I was involved in a traffic accident where I rear-ended another. I believe I'm about to become a victim of insurance fraud. The person I hit deliberately slammed on their brakes with no one in front of them. The first thing I noticed was incorrect in the report was the lane in which the accident took place. The second fallacy stated that I banged on the window of the person I hit and was yelling. Of course I was yelling at her but I never once touched her car. Since I'm nervous about fighting this in the first place, I'm even more nervous now seeing as there are fallacies in the report. I would like to also note that the accident happened traving 5-7 mph. There was mearly some scratches and paint transfer. No cracks. No dents. She left on a stretcher. This has to be fraud. Nervous!
Immediately notify your insurance carrier. Your insurance company will appoint a lawyer to defend you and pay any settlement or judgment up to the policy limits. The defense attorney will invesitgate the incident and may be able to flush out inaccuracies or fraudulent statements and conduct. Police report is not evidence. Both the driver and the officer can be examined under oath, and a competent attorney should be able to expose the inaccuracies and falsities. Good luck.
This response is for information purpose only and does not constitute a legal advice. This response does not create an attorney-client relationship.
If a lawsuit is filed against you, you will eventually give a deposition. At the deposition, you will be questioned under oath, and will have the opportunity to describe what happened and dispute whatever inaccuracies there are in the police report.
Similarly, the other driver will have to give a deposition. Your insurance company will provide you with an attorney, and this attorney will be able to question the other driver about the specifics of the incident and any inaccuracies in the police report. Make sure to let your attorney know what you believe happened, and how the police report is incorrect.
Legal Disclaimer: If this information has been helpful, please indicate below. Mr. Wells is licensed to practice law in Missouri. The response herein is not legal advice and does not create an attorney/client relationship. The response is in the form of legal education and is intended to provide general information about the matter within the question. Oftentimes the question does not include significant and important facts and timelines that, if known, could significantly change the reply and make it unsuitable.
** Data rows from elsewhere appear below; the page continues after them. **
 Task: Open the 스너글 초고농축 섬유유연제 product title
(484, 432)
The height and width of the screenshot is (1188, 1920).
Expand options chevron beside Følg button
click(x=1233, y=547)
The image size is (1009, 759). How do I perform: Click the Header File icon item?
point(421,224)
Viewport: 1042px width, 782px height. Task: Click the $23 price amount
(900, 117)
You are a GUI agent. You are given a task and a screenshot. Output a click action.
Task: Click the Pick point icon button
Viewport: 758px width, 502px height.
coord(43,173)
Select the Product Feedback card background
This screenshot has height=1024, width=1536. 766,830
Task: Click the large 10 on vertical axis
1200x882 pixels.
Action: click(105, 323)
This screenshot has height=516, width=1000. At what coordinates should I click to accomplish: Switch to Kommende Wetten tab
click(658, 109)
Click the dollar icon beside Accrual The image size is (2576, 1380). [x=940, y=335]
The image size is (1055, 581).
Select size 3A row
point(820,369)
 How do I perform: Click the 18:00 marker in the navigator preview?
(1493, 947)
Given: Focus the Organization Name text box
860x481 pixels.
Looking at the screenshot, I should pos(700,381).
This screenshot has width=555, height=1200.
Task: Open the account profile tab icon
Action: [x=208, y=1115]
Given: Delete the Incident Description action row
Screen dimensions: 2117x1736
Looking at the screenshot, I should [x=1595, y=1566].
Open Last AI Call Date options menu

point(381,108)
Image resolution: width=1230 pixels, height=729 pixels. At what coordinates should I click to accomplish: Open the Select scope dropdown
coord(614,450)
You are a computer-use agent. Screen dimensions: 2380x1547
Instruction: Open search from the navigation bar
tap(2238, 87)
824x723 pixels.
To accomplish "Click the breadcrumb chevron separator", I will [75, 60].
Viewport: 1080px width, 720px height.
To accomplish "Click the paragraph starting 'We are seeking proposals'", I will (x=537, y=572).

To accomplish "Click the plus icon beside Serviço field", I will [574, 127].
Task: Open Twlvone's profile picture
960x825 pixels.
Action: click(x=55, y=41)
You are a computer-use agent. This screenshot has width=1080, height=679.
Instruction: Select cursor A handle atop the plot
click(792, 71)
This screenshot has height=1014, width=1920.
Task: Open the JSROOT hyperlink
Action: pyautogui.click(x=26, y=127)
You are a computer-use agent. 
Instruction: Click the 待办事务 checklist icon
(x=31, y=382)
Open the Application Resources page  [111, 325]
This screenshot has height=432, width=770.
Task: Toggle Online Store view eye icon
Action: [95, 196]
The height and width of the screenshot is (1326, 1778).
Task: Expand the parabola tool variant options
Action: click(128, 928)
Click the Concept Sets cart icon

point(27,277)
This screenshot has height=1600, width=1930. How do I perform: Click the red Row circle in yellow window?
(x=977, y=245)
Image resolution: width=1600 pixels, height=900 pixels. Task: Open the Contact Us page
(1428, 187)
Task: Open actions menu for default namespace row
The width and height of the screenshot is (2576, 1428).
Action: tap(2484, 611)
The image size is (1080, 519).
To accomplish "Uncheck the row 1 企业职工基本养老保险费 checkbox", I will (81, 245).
Mr. Wells strongly advises the questioner to confer with an attorney in your state in order to ensure proper advice is received.
Police officers make mistakes too, just like all of us. Consider writing up a very brief statement of the facts, focusing on those facts that contradict the police report. Then, hand-walk it in to the police department and ask that it be attached to the report. The police may or may not attach it, but you'll always be able to say that, from the very beginning, you attempted to set the record straight. (Hang on to a copy of your written statement, of course.) If you are sued, the lawsuit may drag on for months, even years. You don't want to be accused of conveniently changing your story years after the incident.
The good news is, you won't have to hire a lawyer - your insurance company will do that for you. Immediately notify your insurance company of this potential claim. If you are, indeed, sued, they will retain counsel for you.
You should always seek the advice of a lawyer through a face-to-face meeting, or at least through a telephone conference. You should never act solely upon the advice of strangers (even lawyers) with whom you e-chat on websites. I am not your lawyer and you are not my client, so you cannot rely upon my comments, or any comments made by lawyers on websites like this.